**Text segment**
-- Opening Marker --

On the video front I clearly see huge improvements. Video is called dark data for a reason today because our ability to understand video is pretty limited. But imagine a world where machines can start understanding what’s in a video. You will see tremendous advances in the near future in machines helping humans generate videos on their own. It will not be completely automated, but one of the risks here is the ability to create fake videos. Recently you may have seen — it was pretty popular on social media – a video of Barack Obama speaking fake messages. It is very easy to morph videos and human lip-synch technology to make anybody believe anything. That really caused a lot of stir in this space. So the ability to modify video and make changes in a video, and make it realistic is going to be a huge challenge as well as a huge opportunity. So that is coming.
Knowledge at Wharton: That sounds incredible. Now, a number of big companies are active in AI — especially Google, Microsoft, Amazon, Apple in the U.S., or in China you have Baidu, Alibaba and Tencent. What opportunities exist in AI for startups and smaller companies? How can they add value? How do you see them fitting into the broader AI ecosystem?

-- Closing Marker --

**Input data**
-- Opening Marker --

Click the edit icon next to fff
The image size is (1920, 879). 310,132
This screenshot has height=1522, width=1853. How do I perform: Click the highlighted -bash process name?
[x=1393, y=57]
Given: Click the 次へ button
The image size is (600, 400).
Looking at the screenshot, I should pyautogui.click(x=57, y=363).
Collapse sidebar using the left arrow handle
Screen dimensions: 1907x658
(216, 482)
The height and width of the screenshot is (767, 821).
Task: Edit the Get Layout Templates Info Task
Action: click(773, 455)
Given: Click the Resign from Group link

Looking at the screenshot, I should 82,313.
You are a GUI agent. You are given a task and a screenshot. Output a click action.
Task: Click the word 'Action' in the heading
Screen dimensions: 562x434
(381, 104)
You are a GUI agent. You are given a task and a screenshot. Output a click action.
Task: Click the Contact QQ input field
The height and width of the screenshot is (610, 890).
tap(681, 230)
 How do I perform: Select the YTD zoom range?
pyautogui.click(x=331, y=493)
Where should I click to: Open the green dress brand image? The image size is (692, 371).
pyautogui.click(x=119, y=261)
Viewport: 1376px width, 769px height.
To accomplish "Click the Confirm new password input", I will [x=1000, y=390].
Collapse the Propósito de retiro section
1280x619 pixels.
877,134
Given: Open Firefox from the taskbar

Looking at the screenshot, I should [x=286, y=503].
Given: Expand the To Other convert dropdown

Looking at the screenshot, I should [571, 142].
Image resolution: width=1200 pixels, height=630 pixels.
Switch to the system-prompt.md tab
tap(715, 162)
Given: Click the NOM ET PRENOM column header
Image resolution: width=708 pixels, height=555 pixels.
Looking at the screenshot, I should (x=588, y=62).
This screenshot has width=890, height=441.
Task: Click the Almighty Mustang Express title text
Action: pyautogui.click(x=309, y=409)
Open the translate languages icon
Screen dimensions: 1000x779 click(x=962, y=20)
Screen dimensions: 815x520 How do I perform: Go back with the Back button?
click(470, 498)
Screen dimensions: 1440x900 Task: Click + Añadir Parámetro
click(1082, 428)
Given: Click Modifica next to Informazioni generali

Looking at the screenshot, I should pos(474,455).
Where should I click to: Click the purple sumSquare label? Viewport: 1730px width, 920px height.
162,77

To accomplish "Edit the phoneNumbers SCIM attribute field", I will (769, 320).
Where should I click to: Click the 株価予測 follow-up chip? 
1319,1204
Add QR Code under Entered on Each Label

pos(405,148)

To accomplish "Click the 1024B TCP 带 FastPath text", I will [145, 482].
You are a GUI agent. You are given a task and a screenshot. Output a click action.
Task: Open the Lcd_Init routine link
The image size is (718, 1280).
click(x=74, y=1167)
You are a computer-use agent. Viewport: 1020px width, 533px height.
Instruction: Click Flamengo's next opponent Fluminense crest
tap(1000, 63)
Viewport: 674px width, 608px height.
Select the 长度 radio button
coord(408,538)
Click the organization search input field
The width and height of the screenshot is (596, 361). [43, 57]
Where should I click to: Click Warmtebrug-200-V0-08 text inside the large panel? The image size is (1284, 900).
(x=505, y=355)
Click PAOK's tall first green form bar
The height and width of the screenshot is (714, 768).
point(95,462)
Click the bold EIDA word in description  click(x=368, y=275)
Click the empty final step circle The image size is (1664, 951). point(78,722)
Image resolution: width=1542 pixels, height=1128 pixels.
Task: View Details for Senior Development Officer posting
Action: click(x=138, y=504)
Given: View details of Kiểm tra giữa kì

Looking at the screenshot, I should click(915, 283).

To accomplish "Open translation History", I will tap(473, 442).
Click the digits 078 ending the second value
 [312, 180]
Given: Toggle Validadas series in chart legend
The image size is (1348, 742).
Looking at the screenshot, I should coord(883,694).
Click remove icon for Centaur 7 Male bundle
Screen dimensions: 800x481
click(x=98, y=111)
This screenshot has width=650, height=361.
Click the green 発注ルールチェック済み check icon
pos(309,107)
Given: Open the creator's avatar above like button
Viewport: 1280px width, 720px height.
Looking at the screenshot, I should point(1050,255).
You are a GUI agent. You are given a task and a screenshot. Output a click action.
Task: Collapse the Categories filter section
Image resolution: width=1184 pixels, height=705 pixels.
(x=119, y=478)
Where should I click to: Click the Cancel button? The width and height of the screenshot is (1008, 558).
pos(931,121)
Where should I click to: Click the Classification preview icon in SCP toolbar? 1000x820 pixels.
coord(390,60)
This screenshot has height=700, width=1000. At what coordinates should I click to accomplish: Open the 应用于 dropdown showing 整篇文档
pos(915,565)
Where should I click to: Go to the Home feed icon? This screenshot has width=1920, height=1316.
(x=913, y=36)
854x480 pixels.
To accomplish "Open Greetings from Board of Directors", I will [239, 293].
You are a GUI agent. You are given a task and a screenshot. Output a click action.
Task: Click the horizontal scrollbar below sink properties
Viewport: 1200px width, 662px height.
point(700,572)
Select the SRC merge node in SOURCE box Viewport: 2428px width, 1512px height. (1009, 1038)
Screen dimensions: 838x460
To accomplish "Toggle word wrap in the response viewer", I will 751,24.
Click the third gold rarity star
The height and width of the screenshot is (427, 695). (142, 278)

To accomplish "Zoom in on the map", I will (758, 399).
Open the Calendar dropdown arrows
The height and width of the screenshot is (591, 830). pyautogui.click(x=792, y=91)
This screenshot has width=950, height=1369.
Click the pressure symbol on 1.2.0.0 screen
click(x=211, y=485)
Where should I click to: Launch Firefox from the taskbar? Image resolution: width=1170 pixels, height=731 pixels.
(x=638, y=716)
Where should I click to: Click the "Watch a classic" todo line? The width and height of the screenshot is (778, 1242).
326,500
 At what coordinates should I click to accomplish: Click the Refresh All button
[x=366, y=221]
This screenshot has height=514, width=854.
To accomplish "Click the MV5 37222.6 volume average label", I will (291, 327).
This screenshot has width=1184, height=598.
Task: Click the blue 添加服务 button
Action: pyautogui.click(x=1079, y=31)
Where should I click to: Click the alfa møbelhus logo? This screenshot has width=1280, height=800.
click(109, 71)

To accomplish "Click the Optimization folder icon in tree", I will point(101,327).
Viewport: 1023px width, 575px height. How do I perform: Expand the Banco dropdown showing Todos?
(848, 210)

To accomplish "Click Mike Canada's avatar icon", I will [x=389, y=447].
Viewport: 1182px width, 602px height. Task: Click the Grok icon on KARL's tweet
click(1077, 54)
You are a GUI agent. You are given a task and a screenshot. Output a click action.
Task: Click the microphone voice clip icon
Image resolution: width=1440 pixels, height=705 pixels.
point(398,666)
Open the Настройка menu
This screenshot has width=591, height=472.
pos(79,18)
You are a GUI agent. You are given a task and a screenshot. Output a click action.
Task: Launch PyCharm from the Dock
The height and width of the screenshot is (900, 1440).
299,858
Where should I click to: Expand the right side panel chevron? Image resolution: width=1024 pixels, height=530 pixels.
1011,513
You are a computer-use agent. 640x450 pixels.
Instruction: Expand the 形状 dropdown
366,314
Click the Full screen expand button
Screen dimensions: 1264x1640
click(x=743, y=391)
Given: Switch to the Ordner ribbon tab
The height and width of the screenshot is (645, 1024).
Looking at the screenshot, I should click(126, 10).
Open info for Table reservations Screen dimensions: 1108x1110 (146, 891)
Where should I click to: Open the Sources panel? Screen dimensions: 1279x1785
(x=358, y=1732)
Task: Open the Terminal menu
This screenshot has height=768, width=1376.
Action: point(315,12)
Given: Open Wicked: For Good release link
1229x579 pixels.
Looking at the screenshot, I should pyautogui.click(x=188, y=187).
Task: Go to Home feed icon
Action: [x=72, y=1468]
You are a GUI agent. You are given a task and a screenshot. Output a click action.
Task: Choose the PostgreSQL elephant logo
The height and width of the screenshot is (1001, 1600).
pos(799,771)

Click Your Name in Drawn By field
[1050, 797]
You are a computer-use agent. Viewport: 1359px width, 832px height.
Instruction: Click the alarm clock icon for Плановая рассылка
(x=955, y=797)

-- Closing Marker --

**What to work on**
Copy the text on video and AI from "On the video" to "that is coming.", substituting "computers" for each "machines". The entries are not needed here.

**Solution to the problem**
On the video front I clearly see huge improvements. Video is called dark data for a reason today because our ability to understand video is pretty limited. But imagine a world where computers can start understanding what’s in a video. You will see tremendous advances in the near future in computers helping humans generate videos on their own. It will not be completely automated, but one of the risks here is the ability to create fake videos. Recently you may have seen — it was pretty popular on social media – a video of Barack Obama speaking fake messages. It is very easy to morph videos and human lip-synch technology to make anybody believe anything. That really caused a lot of stir in this space. So the ability to modify video and make changes in a video, and make it realistic is going to be a huge challenge as well as a huge opportunity. So that is coming.